The encoder introduces two new building blocks on top of attention: **Layer Normalization** and the **Position-wise Feed-Forward Network**. It also uses **residual connections** to enable training deep stacks.

---

### 0.1 Residual Connections

A residual (skip) connection adds the input of a sub-layer directly to its output:

$$\text{output} = x + \text{SubLayer}(x)$$

**Why?** In deep networks, gradients can vanish as they flow backward through many layers. The skip connection provides a "gradient highway" — even if the sub-layer's gradient is tiny, the gradient through the identity path ($\frac{\partial x}{\partial x} = 1$) is always 1.
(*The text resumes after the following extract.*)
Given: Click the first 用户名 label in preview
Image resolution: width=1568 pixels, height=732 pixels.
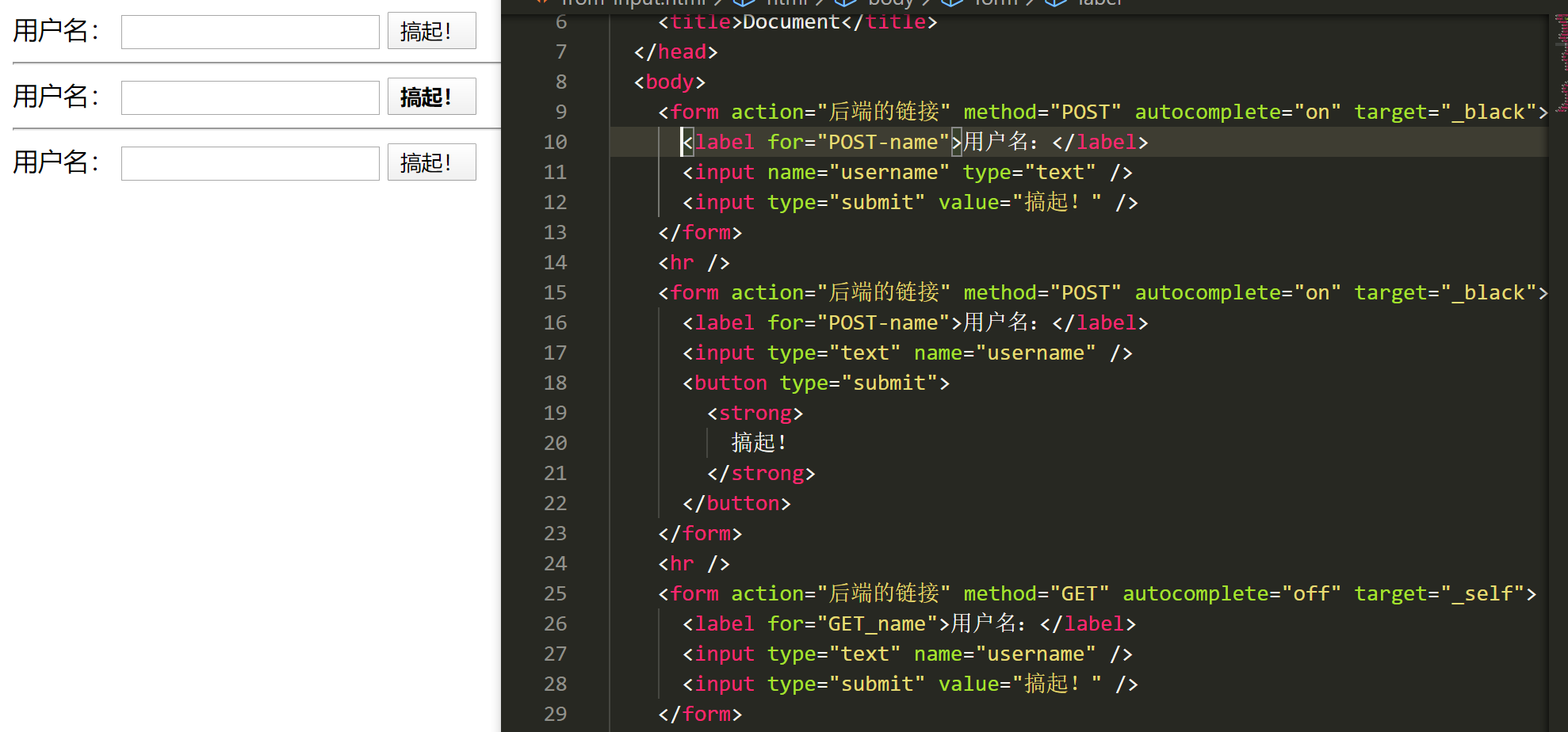Looking at the screenshot, I should pos(55,31).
This means the sub-layer only needs to learn the **residual** (the difference between the desired output and the input), which is typically easier than learning the full transformation.

---

### 0.2 Layer Normalization

Layer Norm normalizes each token's feature vector independently:

$$\text{LayerNorm}(x) = \gamma \odot \frac{x - \mu}{\sqrt{\sigma^2 + \epsilon}} + \beta$$

where, for a single token vector $x \in \mathbb{R}^{d_{\text{model}}}$:

$$\mu = \frac{1}{d_{\text{model}}} \sum_{i=1}^{d_{\text{model}}} x_i \qquad \sigma^2 = \frac{1}{d_{\text{model}}} \sum_{i=1}^{d_{\text{model}}} (x_i - \mu)^2$$

- $\gamma, \beta \in \mathbb{R}^{d_{\text{model}}}$ are learnable scale and shift parameters
- $\epsilon$ is a small constant for numerical stability (typically $10^{-5}$)
- $\odot$ denotes element-wise multiplication

**Why not Batch Norm?** Batch Norm normalizes across the batch dimension, which doesn't work well for variable-length sequences and small batches. Layer Norm normalizes across the feature dimension of each individual token, making it independent of batch size and sequence length.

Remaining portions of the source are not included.